Let \(\displaystyle S_{1}\) and \(\displaystyle S_{2}\) be two subspaces of \(\displaystyle \mathbb{R}^{10}\) with dimensions \(\displaystyle 7\) and \(\displaystyle 3\) respectively. Let \(\displaystyle d\) be the dimension of \(\displaystyle S_{1} \cap S_{2}\).
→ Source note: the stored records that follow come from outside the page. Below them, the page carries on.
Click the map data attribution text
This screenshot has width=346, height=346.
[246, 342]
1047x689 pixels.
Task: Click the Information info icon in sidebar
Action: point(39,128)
The maximum possible value of \(\displaystyle d\) is \(\displaystyle 7\).
The maximum possible value of \(\displaystyle d\) is \(\displaystyle 3\).
The minimum possible value of \(\displaystyle d\) is \(\displaystyle 1\)
The minimum possible value of \(\displaystyle d\) is \(\displaystyle 0\).

Answer

The maximum possible value of \(\displaystyle d\) is \(\displaystyle 7\).
The maximum possible value of \(\displaystyle d\) is \(\displaystyle 3\).
The minimum possible value of \(\displaystyle d\) is \(\displaystyle 1\)
The minimum possible value of \(\displaystyle d\) is \(\displaystyle 0\).

Solution

Since the sum of the dimensions of the two subspaces is equal to the dimension of the parent subspace, it is possible for the two subspaces to have a trivial intersection. This suggests that the minimum possible value of \(\displaystyle d\) is \(\displaystyle 0\).
If the smaller subspace is contained in the bigger subspace, that would give us the maximum possible value for \(\displaystyle d\), which is \(\displaystyle 3\).